As the proliferation of tablet and handheld devices showcased at CES 2012 attest, mobile devices are big business. A growing number of consumers are turning away from what they perceive to be a restrictive desktop environment in a bid to be connected 24/7. The release of faster processors(Acer Iconia Tab A700 has a quad core) have now fulfilled the increasingly demanding user need to consume familiar web services and social media tools.

Certainly across the University of Manchester campus there seems to be plenty of anecdotal evidence suggesting that the student demographic is part of the mobile revolution. Waiting in the queue for coffee there is always someone checking their Facebook account or scanning through the latest tweets to hit their timeline. In an era where multi-tasking is commonplace, even television is becoming surplus to requirements. According to a Childwise survey of 7-16 year olds:

“The way children use media through the day is also changing, says the research, suggesting a push-button, on-demand culture, which is moving away from scheduled television programmes.”

The traditional notion of watching television before school is quickly becoming obsolete, children are more likely to be interacting with their mobiles. The report also suggests that mobile phones and internet usage occupy over 1.5 hours per day on average. Interestingly, this is normally accessed in parallel with watching television or playing computer games. However, obituaries to television should be tempered by the news that much of the content consumed by mobile devices relate in some way to programming of some nature. Televisual content still has a place in this new arena.

It is becoming more evident that the behavioral habits of children in terms of electronic ingest are moving towards a mobile model, the desktop or laptop may still have a place for homework but as John Herlihy, Google’s VP stated in 2010, the …”desktop has about three years before phones replace it.”
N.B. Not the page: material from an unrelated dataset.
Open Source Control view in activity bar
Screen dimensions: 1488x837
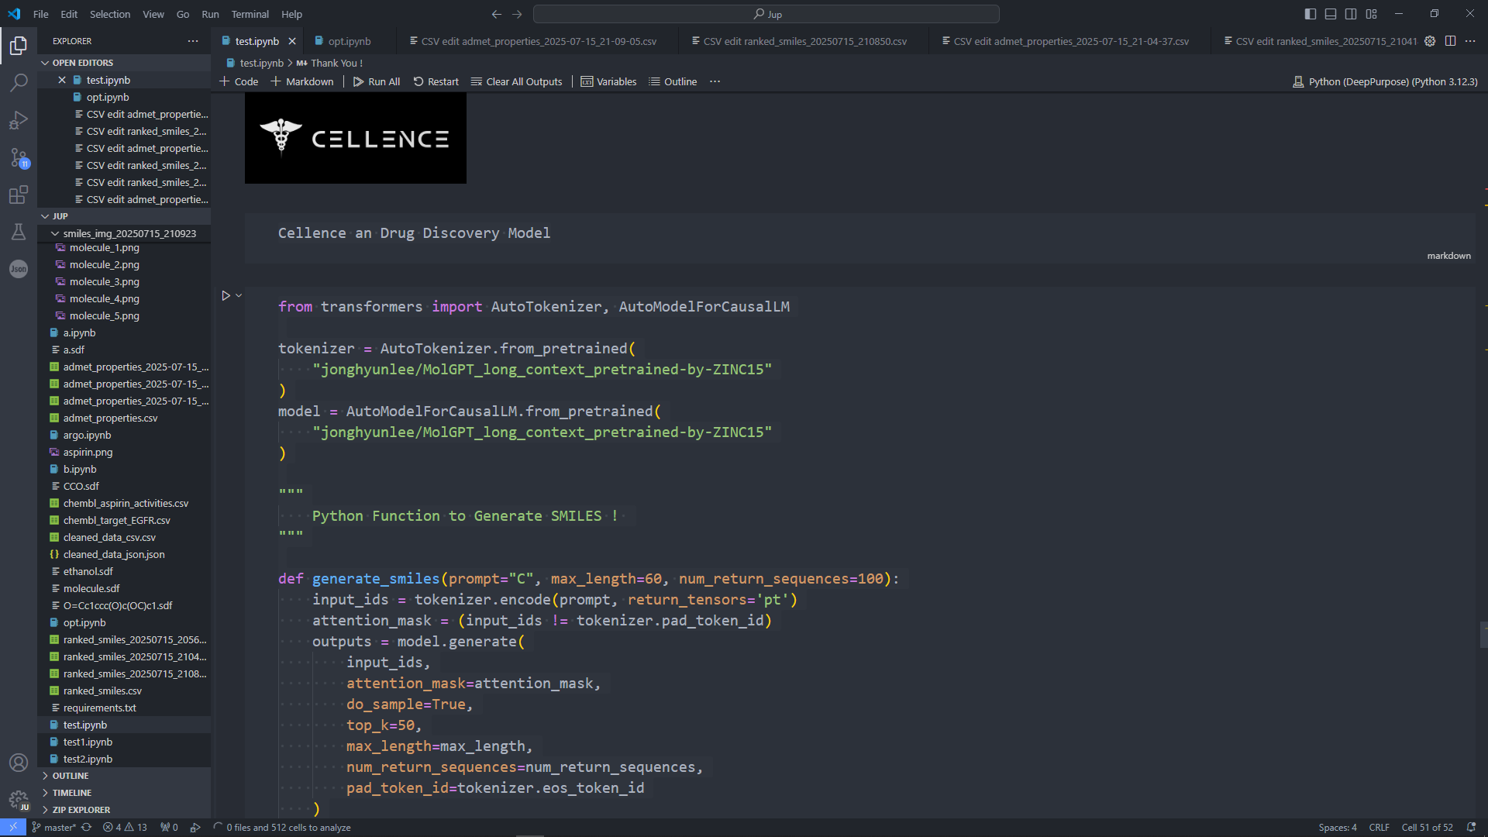(19, 158)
Research conducted by Morgan Stanley (8,000 consumers and 50 chief information officers) suggests that tablet users are spending less time on their PCs, this is in part due to the rising adoption of mobile computing devices. Approximately 75% of current PC use is spent consuming (web browsing, watching videos) and sharing content (email, IM, blogging). Increased CPU speeds, high-resolution displays and battery life means that technology now exists on mobile devices to allow users to consume this type of content. PC’s have been reduced to a work tool for specialized tasks such as web development, graphic design and complex modelling.

Indeed, Morgan Stanley forecast that by 2014 mobile internet usage will overtake user access through traditional desktop means. In a world where users want to compare prices while in a supermarket or check flight times in transit to the airport, the mobile experience is set to change the way we manage our lives.

To paraphrase Mark Twain, although reports of the PC’s death are greatly exaggerated, the obituary has already been written.